Jim Hansen in one of his helpful incarnations has proposed combining biomass power generation with CCS, resulting in a net removal of carbon from the atmosphere. While CCS right now is mostly about coal, it may have another future.

Anonymous said...

The real problem with CCS seems to be it's more expensive than doing nothing.

Jay Alt -

Anonymous said...

Nah, the real problem is that (high-tech) CCS is more expensive than doing just about anything else to mitigate against global warming - and likely less fruitful, too.


Bernard J. Hyphen-Anonymous XVII, Esq.

John Mashey said...

I still don't know if this is actually workable, but if I had to pick some sequestration method that I'd want to work, it would be Calera, since it could actually produce useful outputs (building materials) in which to sequester carbon.

Back to CCS and such:
I assume everybody here knows there are thousands of miles of CO2 pipelines in US, for EOR (Enhanced Oil Recovery, as per SciAm.
Basically, they "mine" the CO2, send it through pipeline to an oilfield, and put it back.

David B. Benson said...

John Mashey --- Even if it works (which it doesn't seem to) its too specialized to apply on a large scale.
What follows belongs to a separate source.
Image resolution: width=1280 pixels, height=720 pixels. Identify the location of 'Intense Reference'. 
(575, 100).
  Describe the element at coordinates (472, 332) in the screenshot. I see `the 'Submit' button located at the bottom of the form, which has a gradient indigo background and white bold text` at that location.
Worse, from inside knowledge (2rd hand reaching me) the company appears to be a form of scam.

Anonymous said...

Well I know a little bit about carbonate precipitation and while indeed it can be a slow process, if you are talking about using ultramafic rocks as a deep sea catalyst under uncontrolled and disruptive conditions then certainly something like this can be reproduced in the lab. Have you looked at the literature yet?